═══ Alıntılanan metin ═══
Müzayedeciler, Türk sanatının
geleceğini umursamaz şekilde yok edercesine, sanatçıları resmen
onursuzlaştırarak intihara sürüklemek ister gibi bir tutumdalar.
Sanat eseri satmayı, sanatçıların varlığını ve tüm
kariyerlerini yok sayarak sürdürdükleri bir aktivite haline
getirmeye çalışmaları ve onlara “gönüllü olarak kanan”
sözde koleksiyonerler, beni her zaman dehşete düşürdü.
“Sistem
Eleştirileri”ni
tüm
sabotajlara rağmen yoluna kararlılıkla devam eden Türk çağdaş
sanatçılarına ve onları destekleyen sanat insanlarına ve gerçek
koleksiyonerlere ithaf
ettim.
═══
= Kısa soru A =
Alıntılanan metne göre (i) sözde koleksiyonerlerin yazarı dehşete düşürdüğü, (ii) "Sistem Eleştirileri"nin müzayedecilere ithaf edildiği ve (iii) müzayedecilerin Türk sanatının geleceğini önemsediği ifadelerinin metinle uyuşup uyuşmadığını belirtin. Her biri için evet ya da hayır deyin ve metinden belirleyici sözcükleri aynen alıntılayın.
= Kısa soru B =
Alıntılanan metne göre müzayedeciler, sanatçıları onursuzlaştırarak neye sürüklemek ister gibi bir tutum içindedir?
Yanıtlarınızı yalnızca alıntılanan metne dayandırın.
═══ Çıkarılan bilgiler ═══
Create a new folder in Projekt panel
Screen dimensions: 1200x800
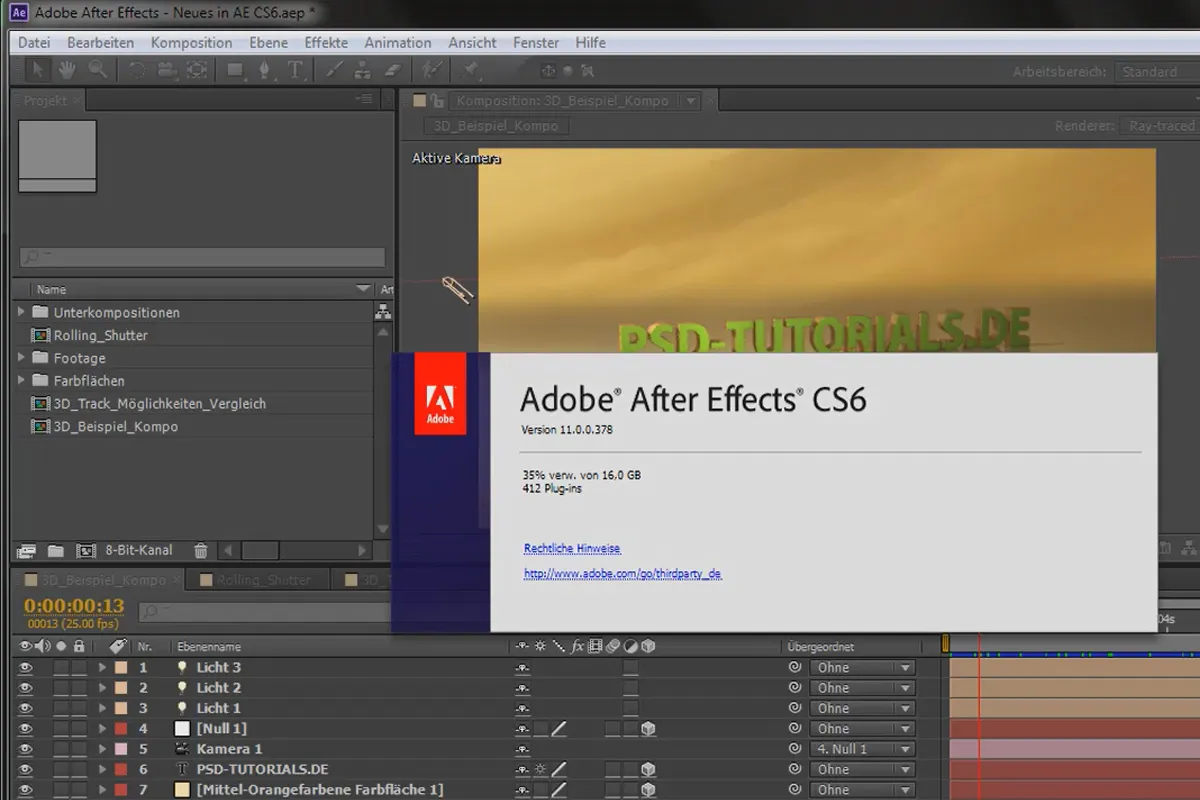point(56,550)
═══
═══ Çıkarılan bilgiler ═══
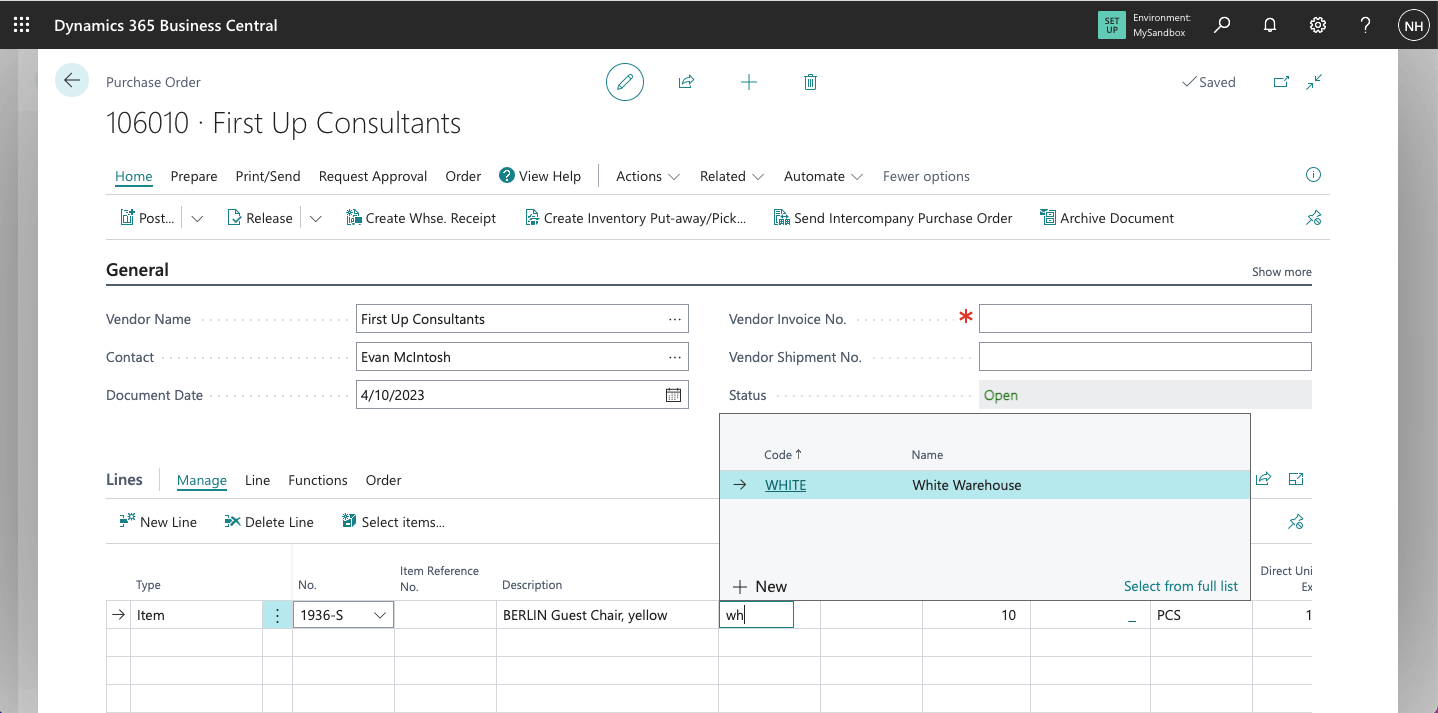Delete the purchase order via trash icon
═══
═══ Çıkarılan bilgiler ═══
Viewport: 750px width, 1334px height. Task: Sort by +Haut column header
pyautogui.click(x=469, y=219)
═══
= Doğru yanıt A =
(i) Evet: "sözde koleksiyonerler, beni her zaman dehşete düşürdü"
(ii) Hayır: "Türk çağdaş sanatçılarına ve onları destekleyen sanat insanlarına ve gerçek koleksiyonerlere ithaf ettim"
(iii) Hayır: "Türk sanatının geleceğini umursamaz şekilde"

= Doğru yanıt B =
İntihara.